In as much as, the issue has been seriously discussed by some of my favorite and respected i-Italy bloggers, I have given it more thought and did some reading on the subject. And, having a social scientific bent, I conducted an un-scientific (i.e. not random) survey of Little Italy raised, grandchildren of pre-WWI Italian immigrants, with whom I regularly meet (childhood/high school friends). When I told them that there was a good chance that they could qualify for Italian citizenship and vote in Italian elections, they all had a good laugh and the ironic puns came hot and heavy: “Will I get a discount on olive oil”; “Gina Lollobrigida’s got my vote”; “I’ll vote for a Sicilian President – do they have Presidents in Italy?" etc. In short, no one took it seriously and found it incomprehensible that a country would allow foreigners to vote in their elections. Even less comprehensible: why they would want dual citizenship and vote in an Italian election?

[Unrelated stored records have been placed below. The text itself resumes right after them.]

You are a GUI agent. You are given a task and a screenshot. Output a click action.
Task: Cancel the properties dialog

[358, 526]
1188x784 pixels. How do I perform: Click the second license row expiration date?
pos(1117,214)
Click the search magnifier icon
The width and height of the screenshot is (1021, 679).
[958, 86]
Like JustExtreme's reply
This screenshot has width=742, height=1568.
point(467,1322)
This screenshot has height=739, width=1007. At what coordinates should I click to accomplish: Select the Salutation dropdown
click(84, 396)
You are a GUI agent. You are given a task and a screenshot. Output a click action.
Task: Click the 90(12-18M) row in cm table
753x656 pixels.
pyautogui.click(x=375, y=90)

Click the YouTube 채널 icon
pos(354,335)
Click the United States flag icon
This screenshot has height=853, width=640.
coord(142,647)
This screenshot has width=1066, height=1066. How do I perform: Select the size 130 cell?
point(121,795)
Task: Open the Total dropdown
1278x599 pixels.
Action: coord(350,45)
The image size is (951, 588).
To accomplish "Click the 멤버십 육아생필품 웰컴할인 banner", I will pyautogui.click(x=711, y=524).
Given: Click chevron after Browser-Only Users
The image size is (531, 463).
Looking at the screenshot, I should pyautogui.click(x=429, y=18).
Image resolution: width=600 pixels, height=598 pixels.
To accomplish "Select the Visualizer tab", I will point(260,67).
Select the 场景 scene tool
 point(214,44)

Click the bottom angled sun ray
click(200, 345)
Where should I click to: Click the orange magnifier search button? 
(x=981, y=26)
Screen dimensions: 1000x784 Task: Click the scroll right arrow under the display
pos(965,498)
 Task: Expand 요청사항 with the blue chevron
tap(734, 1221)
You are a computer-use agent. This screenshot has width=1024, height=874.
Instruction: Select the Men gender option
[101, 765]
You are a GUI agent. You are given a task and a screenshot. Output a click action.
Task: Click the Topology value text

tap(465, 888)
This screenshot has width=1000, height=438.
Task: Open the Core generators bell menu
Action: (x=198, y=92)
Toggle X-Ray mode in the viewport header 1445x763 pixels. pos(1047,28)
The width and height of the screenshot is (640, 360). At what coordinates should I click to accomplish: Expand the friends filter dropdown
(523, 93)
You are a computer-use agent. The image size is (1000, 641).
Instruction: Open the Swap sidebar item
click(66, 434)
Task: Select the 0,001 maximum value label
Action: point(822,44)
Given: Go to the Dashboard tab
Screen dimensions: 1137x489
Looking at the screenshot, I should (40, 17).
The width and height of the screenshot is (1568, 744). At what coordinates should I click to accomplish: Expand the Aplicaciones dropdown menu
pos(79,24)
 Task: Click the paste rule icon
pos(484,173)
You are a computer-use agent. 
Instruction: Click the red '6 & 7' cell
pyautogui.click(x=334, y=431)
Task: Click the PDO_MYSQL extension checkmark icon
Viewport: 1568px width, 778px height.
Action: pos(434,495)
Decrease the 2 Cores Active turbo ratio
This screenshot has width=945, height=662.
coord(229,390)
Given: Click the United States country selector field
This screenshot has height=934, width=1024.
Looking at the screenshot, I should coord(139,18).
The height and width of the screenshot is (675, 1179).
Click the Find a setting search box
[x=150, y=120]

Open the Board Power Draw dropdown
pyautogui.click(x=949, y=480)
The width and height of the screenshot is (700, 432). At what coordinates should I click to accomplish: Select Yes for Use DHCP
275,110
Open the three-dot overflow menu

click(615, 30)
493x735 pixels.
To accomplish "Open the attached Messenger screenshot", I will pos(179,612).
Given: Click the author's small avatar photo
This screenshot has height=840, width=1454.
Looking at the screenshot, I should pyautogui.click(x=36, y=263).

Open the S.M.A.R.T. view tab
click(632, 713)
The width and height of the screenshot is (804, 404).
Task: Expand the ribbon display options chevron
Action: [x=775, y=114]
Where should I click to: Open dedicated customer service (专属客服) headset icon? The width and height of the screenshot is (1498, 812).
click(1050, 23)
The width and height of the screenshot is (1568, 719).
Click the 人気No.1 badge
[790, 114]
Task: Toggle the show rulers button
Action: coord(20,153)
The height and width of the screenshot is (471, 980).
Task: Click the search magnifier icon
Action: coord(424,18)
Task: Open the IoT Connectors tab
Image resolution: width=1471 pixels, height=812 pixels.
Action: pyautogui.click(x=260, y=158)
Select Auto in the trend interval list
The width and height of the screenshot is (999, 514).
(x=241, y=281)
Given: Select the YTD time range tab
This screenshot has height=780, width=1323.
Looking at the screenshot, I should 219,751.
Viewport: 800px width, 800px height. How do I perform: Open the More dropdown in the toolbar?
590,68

I agreed with my friends. If I understand this correctly: I don’t speak or read Italian, I’ve never been to Italy, have no intentions of going, have no knowledge of Italian government or political issues, and yet I can vote! What can I say: “Forget about it!”
However, I am not simply indifferent about the dual citizenship/voting thing. On the contrary, I am very much against it and think that visa vis Italian American culture it’s pernicious. To my mind, Italian Americas are forgetting the twin roots of their culture: the peasantry and poverty “south of the Garigliano” and urban America. From those roots our culture has evolved. We are not Italians, we are Italian Americans and those who would preserve, perpetuate and evolve that culture should be promoting the history of southern Italy post-Risorgimento, the great migration that the Risorgimento gave rise to, and the Italian American culture created by those migrants and their progeny. The granting of citizenship and voting rights contributes to our cultural amnesia.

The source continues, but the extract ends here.